### [Ihre Aufgaben]
1. Geben Sie aus dem Text zur Waldstrategie Baden-Württemberg die Stelle zwischen „Livestream zum Forum“ und „5. November 2020)“ einschließlich wörtlich wieder.
2. Was ist die Waldstrategie laut dem Minister im Text zur Waldstrategie Baden-Württemberg vielmehr als ein einmaliges, kurzlebiges Produkt?
3. Schreiben Sie den Text zur Waldstrategie Baden-Württemberg nach seinem letzten Satz weiter.

### [Textausschnitt]
.....
Erste operative Maßnahmen auf dem Weg zur Waldzukunft in Baden-Württemberg seien in den Bereichen ‚Unterstützung der Waldbesitzer‘ als Garanten der vielfältigen Ökosystemleistungen, ‚Digitalisierung in Kommunikation und Betriebssteuerung‘ sowie bei der Anpassung der Waldmanagement-Instrumente, unter anderem der landesweiten Waldentwicklungstypen, an sich schnell wandelnde Rahmenbedingungen im Klimawandel zu sehen. „Die Waldstrategie ist kein einmaliges, kurzlebiges Produkt. Sie ist vielmehr ein Prozess, der kontinuierlich laufen muss, um so im Gespräch zu bleiben und die Maßnahmen weiter zu entwickeln“, betonte der Minister.
Livestream zum Forum Waldzukunft Baden-Württemberg
Ministerium für Ländlichen Raum und Verbraucherschutz: Waldstrategie Baden-Württemberg
Ministerium für Ländlichen Raum und Verbraucherschutz: Wald
Landesforstverwaltung Baden-Württemberg
Übersicht der Ziele der Waldstrategie Baden-Württemberg 2050
(Stand 5. November 2020)
Querschnittsthemen
1. Der Dialog, die Kommunikation und die Vernetzung von Akteurinnen und Akteuren rund um den Wald sind gestärkt.
2. Wald und Waldwirtschaft und ihre Produkte und Wirtschaftsweise sind klimaschützend und klimaschonend ausgestaltet.
.....
### [Bereitgestelltes Material]
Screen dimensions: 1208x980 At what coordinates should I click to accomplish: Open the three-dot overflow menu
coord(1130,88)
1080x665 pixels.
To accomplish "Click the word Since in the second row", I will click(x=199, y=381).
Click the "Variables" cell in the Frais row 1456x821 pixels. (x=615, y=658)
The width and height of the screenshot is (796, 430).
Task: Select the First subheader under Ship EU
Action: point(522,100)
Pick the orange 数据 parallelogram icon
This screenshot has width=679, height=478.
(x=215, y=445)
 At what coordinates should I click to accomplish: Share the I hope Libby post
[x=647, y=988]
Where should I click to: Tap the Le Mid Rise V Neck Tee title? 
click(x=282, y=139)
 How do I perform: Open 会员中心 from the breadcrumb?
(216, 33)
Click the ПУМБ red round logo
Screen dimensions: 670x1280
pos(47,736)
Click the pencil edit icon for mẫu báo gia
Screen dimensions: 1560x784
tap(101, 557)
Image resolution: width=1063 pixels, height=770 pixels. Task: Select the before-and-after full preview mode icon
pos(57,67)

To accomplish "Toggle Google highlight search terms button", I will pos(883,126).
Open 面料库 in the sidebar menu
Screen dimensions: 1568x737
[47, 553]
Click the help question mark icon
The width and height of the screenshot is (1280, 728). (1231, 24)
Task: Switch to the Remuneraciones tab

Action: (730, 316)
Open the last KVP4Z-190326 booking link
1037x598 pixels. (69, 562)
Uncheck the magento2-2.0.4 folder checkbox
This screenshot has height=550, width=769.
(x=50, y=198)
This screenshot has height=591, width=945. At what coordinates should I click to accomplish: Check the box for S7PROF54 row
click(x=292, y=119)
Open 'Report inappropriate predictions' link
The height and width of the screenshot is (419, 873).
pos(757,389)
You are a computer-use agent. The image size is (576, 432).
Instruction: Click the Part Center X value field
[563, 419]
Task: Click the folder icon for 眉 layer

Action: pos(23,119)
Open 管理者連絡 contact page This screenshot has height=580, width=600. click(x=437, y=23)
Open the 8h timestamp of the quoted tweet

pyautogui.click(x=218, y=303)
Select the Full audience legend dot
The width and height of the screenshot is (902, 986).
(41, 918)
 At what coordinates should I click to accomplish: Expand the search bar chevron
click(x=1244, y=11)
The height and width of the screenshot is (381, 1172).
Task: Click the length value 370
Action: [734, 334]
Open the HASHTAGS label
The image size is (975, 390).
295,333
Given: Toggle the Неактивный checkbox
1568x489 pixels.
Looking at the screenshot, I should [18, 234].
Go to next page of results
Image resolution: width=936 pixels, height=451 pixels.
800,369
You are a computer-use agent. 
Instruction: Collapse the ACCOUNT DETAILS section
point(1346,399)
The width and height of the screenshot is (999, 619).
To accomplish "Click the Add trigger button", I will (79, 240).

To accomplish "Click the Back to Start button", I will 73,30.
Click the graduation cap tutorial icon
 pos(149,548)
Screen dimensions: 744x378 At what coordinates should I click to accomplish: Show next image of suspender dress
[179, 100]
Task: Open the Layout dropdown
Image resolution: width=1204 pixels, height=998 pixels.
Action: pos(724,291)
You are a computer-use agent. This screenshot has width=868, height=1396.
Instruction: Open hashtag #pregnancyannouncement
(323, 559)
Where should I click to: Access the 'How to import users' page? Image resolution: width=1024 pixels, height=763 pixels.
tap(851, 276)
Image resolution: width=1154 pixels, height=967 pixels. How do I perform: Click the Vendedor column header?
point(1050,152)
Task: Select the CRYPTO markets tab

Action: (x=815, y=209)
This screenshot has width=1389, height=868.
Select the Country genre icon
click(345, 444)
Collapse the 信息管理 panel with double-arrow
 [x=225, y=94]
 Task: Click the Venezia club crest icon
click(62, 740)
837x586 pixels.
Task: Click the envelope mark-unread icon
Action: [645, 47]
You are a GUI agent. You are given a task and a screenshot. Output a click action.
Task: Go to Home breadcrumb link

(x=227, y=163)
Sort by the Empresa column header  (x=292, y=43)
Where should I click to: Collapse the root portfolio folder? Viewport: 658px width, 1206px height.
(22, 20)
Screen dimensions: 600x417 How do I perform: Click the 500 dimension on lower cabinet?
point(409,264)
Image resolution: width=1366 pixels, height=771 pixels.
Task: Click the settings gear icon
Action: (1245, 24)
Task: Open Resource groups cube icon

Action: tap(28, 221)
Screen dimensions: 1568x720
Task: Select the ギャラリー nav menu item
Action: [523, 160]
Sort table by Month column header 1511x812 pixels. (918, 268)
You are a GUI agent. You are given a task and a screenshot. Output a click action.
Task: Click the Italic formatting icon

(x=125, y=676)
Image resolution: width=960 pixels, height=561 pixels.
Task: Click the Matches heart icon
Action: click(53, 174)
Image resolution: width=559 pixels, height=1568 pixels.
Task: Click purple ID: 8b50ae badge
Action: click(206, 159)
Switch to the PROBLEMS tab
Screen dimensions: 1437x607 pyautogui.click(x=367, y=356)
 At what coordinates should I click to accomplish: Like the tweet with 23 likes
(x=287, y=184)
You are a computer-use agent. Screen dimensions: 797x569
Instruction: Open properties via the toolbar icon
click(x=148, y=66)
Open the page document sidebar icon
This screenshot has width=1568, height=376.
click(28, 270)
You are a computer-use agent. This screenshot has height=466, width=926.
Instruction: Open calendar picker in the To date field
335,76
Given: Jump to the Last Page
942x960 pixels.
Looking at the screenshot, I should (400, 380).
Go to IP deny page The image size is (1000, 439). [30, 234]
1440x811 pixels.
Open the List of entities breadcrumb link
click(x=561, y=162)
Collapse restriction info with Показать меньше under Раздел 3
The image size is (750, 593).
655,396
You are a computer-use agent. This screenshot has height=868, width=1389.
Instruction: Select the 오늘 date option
.....
### [Lösungen]
1.
Livestream zum Forum Waldzukunft Baden-Württemberg
Ministerium für Ländlichen Raum und Verbraucherschutz: Waldstrategie Baden-Württemberg
Ministerium für Ländlichen Raum und Verbraucherschutz: Wald
Landesforstverwaltung Baden-Württemberg
Übersicht der Ziele der Waldstrategie Baden-Württemberg 2050
(Stand 5. November 2020)

2. Ein Prozess, der kontinuierlich laufen muss, um im Gespräch zu bleiben und die Maßnahmen weiter zu entwickeln.

3.
3. Die breite Gesellschaft anerkennt den Beitrag des Waldes und des Waldmanagements zum Gemeinwohl und unterstützt die Belange des Waldes.
4. Die Akteurinnen und Akteure rund um den Wald begegnen den Herausforderungen und Unsicherheiten in seinem Umfeld mit adaptiven Konzepten auf unterschiedlichen Ebenen.
Klimawandel
5. Das aktive Waldmanagement sichert alle Waldfunktionen unter den Herausforderungen des Klimawandels.
6. Wald, Waldmanagement und Waldprodukte leisten einen messbaren und wirksamen Beitrag zu Kohlenstoffspeicherung und Kohlenstoffdioxid-Minderung.
Wald und Mensch
7. Die Anforderungen für ein positives Walderleben aller Akteurinnen und Akteure sind bekannt und Instrumente für den Interessenausgleich rund um den Wald werden ausgebaut.
8. Attraktive und zukunftsfähige Arbeitsplätze im Wald von Baden-Württemberg und seinem Umfeld sind gesichert.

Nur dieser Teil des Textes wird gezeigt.